11. An apparatus according to claim 10 , wherein the converter comprises the component.
12. An apparatus according to claim 10 , wherein the component is located between the converter and the decoder.
13. An apparatus according to claim 10 further comprising:
a decoder for synthesizing the target speech signal based upon the information characterizing the frames of the target speech signal including the reduced energy, wherein the decoder comprises the component.
14. An apparatus according to claim 10 , wherein the converter is configured for receiving encoding parameters characterizing a source speech signal,
wherein the converter is configured for converting one or more of the encoding parameters characterizing the source speech signal into corresponding one or more encoding parameters characterizing a target speech signal, encoding parameters characterizing each frame of the target speech signal including the converted encoding parameters, and including an energy of the respective frame,
wherein the converter is configured for reducing the energy parameter of one or more frames of the target speech signal, and
wherein the converter is configured for passing the encoding parameters characterizing the frames of the target speech signal including the reduced energy parameters.
15. An apparatus according to claim 10 , wherein the component is further configured for building models of speech frames and non-speech frames based upon the received information characterizing the source speech signal, and
wherein the component is configured for adapting the threshold energy value based upon the models, the threshold energy value representing a delineation between the speech frames and the non-speech frames.
16. A method comprising:
training a voice conversion model for converting at least some information characterizing a source speech signal into corresponding information characterizing a target speech signal, wherein the source speech signal is associated with a source voice, and the target speech signal is a representation of the source speech signal associated with a target voice, and wherein training each voice conversion model comprises:
receiving information characterizing each frame in a sequence of frames of a source speech signal and information characterizing each frame in a sequence of frames of a target speech signal, each frame of the source and target speech signals having an associated energy;
comparing the energies of the frames of the source and target speech signals to a threshold energy value, and identifying one or more frames of the source and target speech signals that have energies less than the threshold energy value; and
training the voice conversion model based upon the information characterizing at least some of the frames in the sequences of frames of the source and target speech signals, the conversion model being trained without the information characterizing at least some of the identified frames.
17. A method according to claim 16 , wherein training a voice conversion model comprises training a voice conversion model for converting one or more encoding parameters characterizing a source speech signal into corresponding one or more encoding parameters characterizing a target speech signal, the encoding parameters including an energy parameter for each frame of a respective speech signal, and
wherein comparing the energies and identifying one or more frames comprise comparing the energy parameters of the frames of the source and target speech signals to a threshold energy value, and identifying one or more frames of the source and target speech signals that have energy parameters less than the threshold energy value.

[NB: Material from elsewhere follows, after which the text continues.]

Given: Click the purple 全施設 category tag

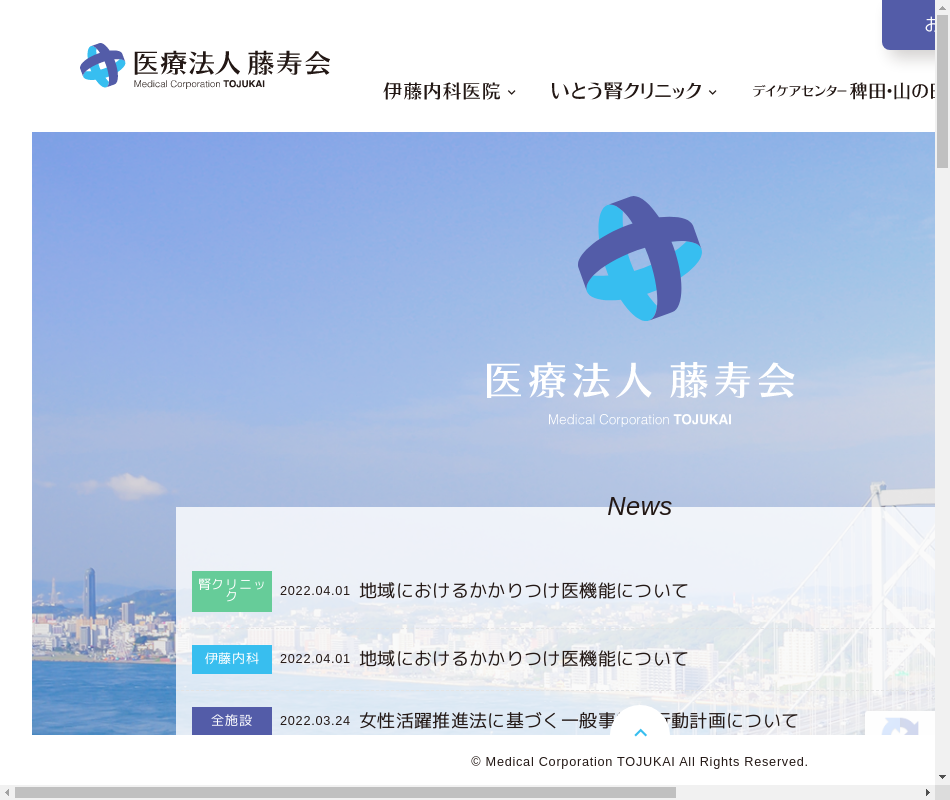Looking at the screenshot, I should [232, 720].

18. A method according to claim 16 further comprising:
receiving information characterizing each of a plurality of frames of a source speech signal from an encoder;
converting at least some of the information characterizing each of the frames of the source speech signal into corresponding information characterizing each of a plurality of frames of a target speech signal based upon the trained voice conversion model, information characterizing each frame of the target speech signal including the converted information, and including an energy of the respective frame;
reducing the energy of one or more frames of the target speech signal that have an energy less than the threshold energy value; and
passing the information characterizing the frames of the target speech signal including the reduced energy to a decoder for synthesizing the target speech signal.

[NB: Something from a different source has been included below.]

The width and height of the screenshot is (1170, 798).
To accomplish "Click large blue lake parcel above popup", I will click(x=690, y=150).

19. A method according to claim 18 further comprising:
building models of speech frames and non-speech frames based upon the received information characterizing the source speech signal; and
adapting the threshold energy value based upon the models, the threshold energy value representing a delineation between the speech frames and the non-speech frames.
20. A method comprising:
receiving information characterizing each of a plurality of frames of a source speech signal from an encoder;
converting at least some information characterizing a source speech signal into corresponding information characterizing a target speech signal, wherein the source speech signal is associated with a source voice, and the target speech signal is a representation of the source speech signal associated with a target voice;
reducing the energy of one or more frames of the target speech signal that have an energy less than the threshold energy value; and
passing the information characterizing the frames of the target speech signal including the reduced energy to a decoder for synthesizing the target speech signal.

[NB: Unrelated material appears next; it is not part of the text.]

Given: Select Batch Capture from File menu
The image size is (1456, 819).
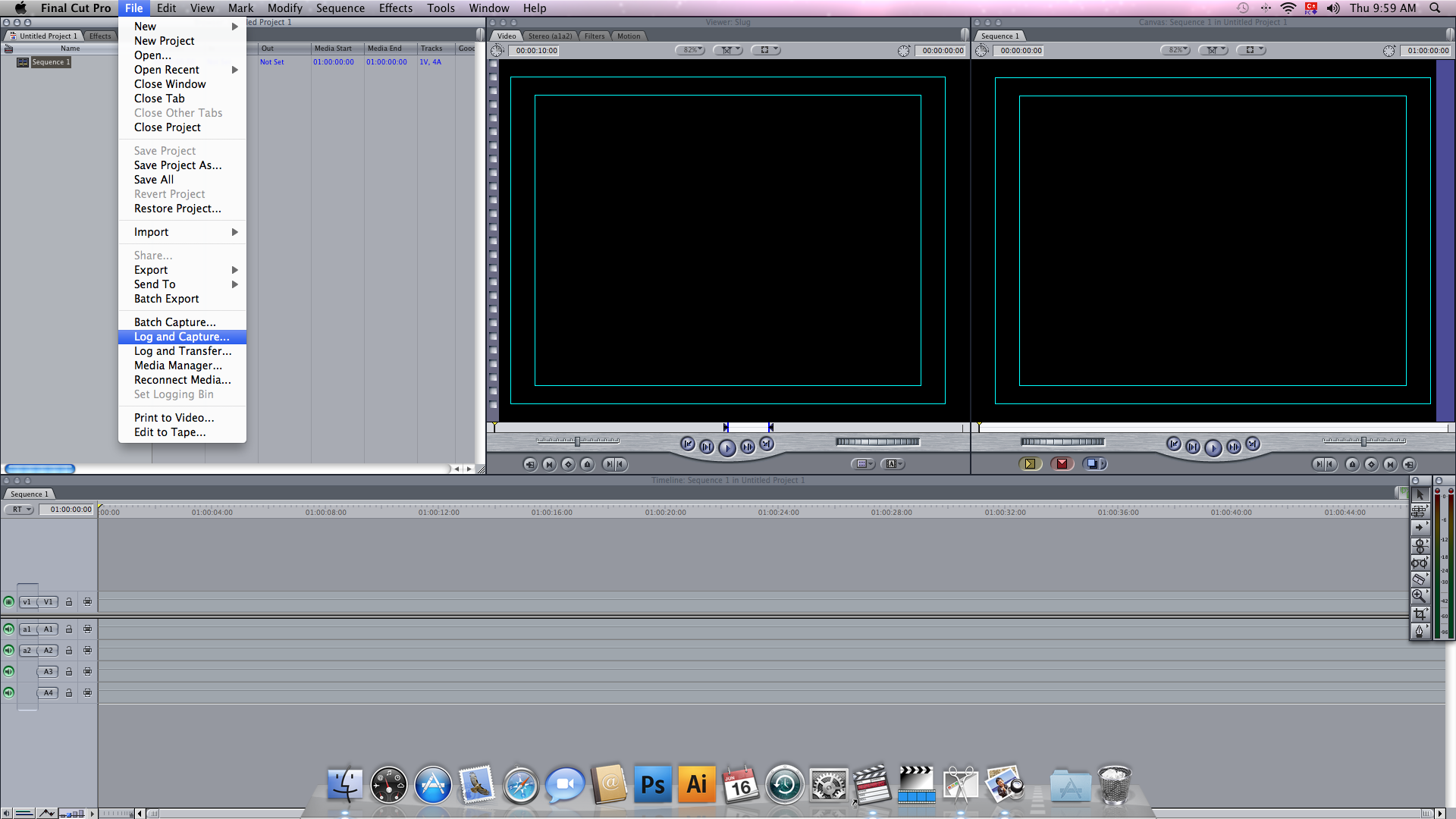Looking at the screenshot, I should [174, 322].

21. A method according to claim 20 , wherein receiving information comprises receiving encoding parameters characterizing a source speech signal,
wherein converting at least some information comprises converting one or more of the encoding parameters characterizing the source speech signal into corresponding one or more encoding parameters characterizing a target speech signal, encoding parameters characterizing each frame of the target speech signal including the converted encoding parameters, and including an energy of the respective frame,
wherein reducing the energy comprises reducing the energy parameter of one or more frames of the target speech signal, and
wherein passing the information includes passing the encoding parameters characterizing the frames of the target speech signal including the reduced energy parameters.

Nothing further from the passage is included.